Keep the wording of each record exactly the same when you repeat it, and leave out pictures.
(Records for this exercise begins)
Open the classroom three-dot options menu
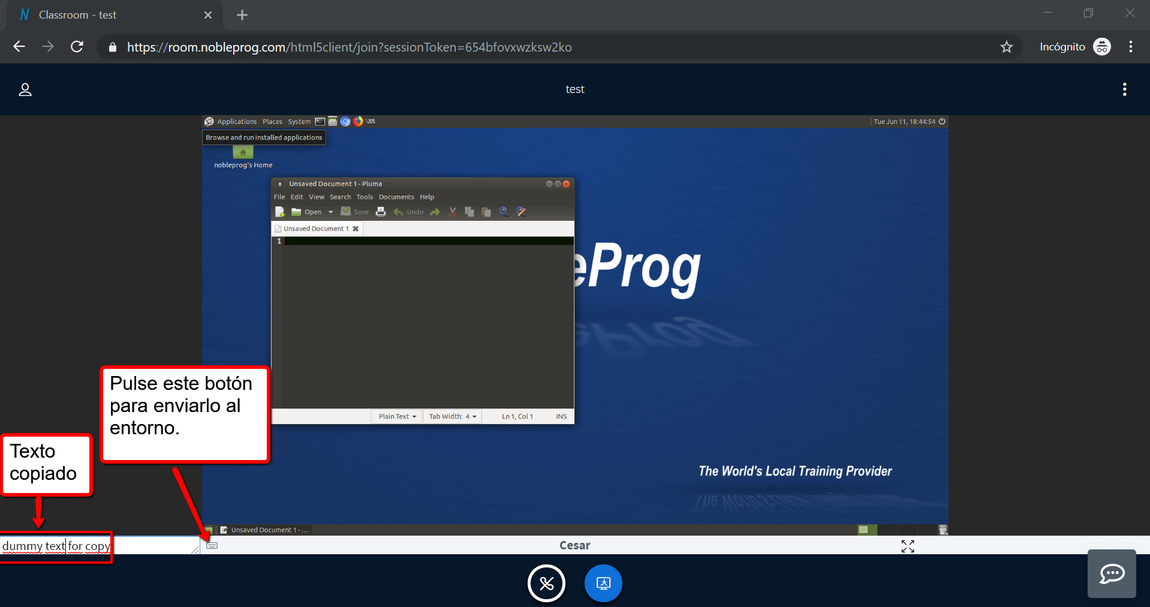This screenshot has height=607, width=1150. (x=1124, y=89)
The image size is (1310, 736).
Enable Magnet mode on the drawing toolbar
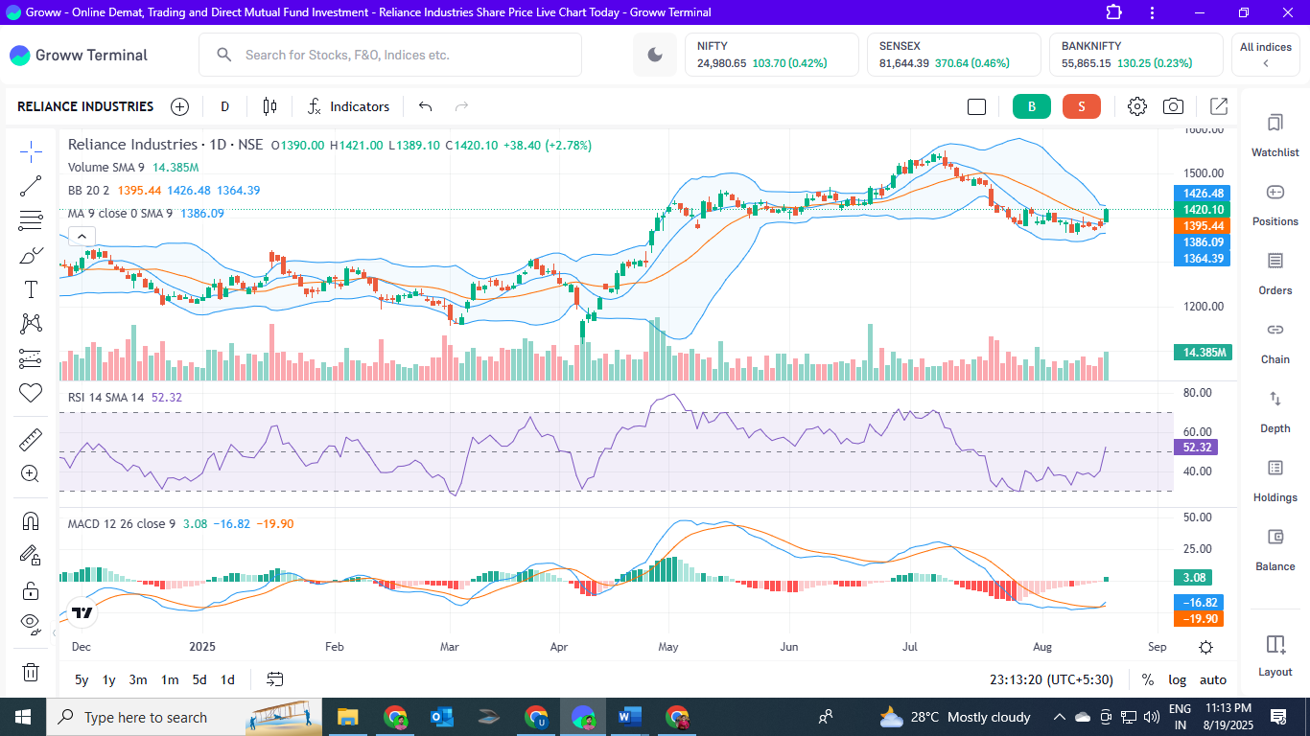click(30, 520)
(Records for this exercise ends)
Exercise result.
Open the classroom three-dot options menu
This screenshot has height=607, width=1150. (x=1124, y=89)
The image size is (1310, 736).
Enable Magnet mode on the drawing toolbar
click(30, 520)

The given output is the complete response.